(Work to do):
Please reproduce the items below word for word, starting with the line that contains "list [661, 392]" and going on through the line that contains "vitality (704, 816)", with both of those lines included.

(Data listing):
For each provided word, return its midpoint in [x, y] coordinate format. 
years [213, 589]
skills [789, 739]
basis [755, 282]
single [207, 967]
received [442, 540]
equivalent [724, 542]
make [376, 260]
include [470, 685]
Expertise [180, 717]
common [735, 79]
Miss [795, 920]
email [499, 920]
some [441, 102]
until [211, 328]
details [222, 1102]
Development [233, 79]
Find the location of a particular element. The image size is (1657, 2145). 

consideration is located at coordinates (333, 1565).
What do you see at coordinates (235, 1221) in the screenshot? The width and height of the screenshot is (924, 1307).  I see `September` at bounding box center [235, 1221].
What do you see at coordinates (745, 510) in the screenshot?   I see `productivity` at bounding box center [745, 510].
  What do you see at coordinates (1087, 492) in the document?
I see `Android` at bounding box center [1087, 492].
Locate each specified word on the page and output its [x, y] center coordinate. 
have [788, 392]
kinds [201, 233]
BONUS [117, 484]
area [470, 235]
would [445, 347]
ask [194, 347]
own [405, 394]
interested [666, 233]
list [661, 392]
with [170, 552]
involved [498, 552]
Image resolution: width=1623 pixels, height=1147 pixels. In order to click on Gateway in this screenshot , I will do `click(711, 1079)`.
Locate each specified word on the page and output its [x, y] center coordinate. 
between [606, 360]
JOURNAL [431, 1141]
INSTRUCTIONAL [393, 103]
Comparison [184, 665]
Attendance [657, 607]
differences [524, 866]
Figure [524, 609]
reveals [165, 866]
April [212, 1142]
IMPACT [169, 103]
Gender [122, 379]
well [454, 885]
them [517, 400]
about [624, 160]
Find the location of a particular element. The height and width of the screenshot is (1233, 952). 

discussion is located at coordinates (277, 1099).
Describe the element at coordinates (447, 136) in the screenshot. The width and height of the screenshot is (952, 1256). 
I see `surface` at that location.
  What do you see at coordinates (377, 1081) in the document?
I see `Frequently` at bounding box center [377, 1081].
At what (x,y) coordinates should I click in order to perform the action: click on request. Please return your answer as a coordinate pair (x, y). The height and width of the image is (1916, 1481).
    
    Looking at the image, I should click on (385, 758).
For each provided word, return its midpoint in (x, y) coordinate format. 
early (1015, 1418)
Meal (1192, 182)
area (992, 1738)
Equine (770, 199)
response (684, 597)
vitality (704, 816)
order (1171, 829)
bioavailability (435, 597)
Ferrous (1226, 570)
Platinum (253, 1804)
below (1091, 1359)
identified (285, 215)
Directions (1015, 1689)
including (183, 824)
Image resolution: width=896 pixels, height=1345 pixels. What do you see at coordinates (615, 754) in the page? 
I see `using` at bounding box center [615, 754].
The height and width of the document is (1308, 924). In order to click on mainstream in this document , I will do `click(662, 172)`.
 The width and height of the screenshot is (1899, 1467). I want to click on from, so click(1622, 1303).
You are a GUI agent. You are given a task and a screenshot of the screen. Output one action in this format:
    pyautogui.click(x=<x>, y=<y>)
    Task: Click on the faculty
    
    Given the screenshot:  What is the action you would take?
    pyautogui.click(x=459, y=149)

(Solution for this problem):
list [661, 392]
with [170, 552]
involved [498, 552]
Image resolution: width=1623 pixels, height=1147 pixels. In order to click on Gateway in this screenshot , I will do `click(711, 1079)`.
Locate each specified word on the page and output its [x, y] center coordinate. 
between [606, 360]
JOURNAL [431, 1141]
INSTRUCTIONAL [393, 103]
Comparison [184, 665]
Attendance [657, 607]
differences [524, 866]
Figure [524, 609]
reveals [165, 866]
April [212, 1142]
IMPACT [169, 103]
Gender [122, 379]
well [454, 885]
them [517, 400]
about [624, 160]
Find the location of a particular element. The height and width of the screenshot is (1233, 952). 

discussion is located at coordinates (277, 1099).
Describe the element at coordinates (447, 136) in the screenshot. The width and height of the screenshot is (952, 1256). 
I see `surface` at that location.
  What do you see at coordinates (377, 1081) in the document?
I see `Frequently` at bounding box center [377, 1081].
At what (x,y) coordinates should I click in order to perform the action: click on request. Please return your answer as a coordinate pair (x, y). The height and width of the image is (1916, 1481).
    
    Looking at the image, I should click on (385, 758).
For each provided word, return its midpoint in (x, y) coordinate format. 
early (1015, 1418)
Meal (1192, 182)
area (992, 1738)
Equine (770, 199)
response (684, 597)
vitality (704, 816)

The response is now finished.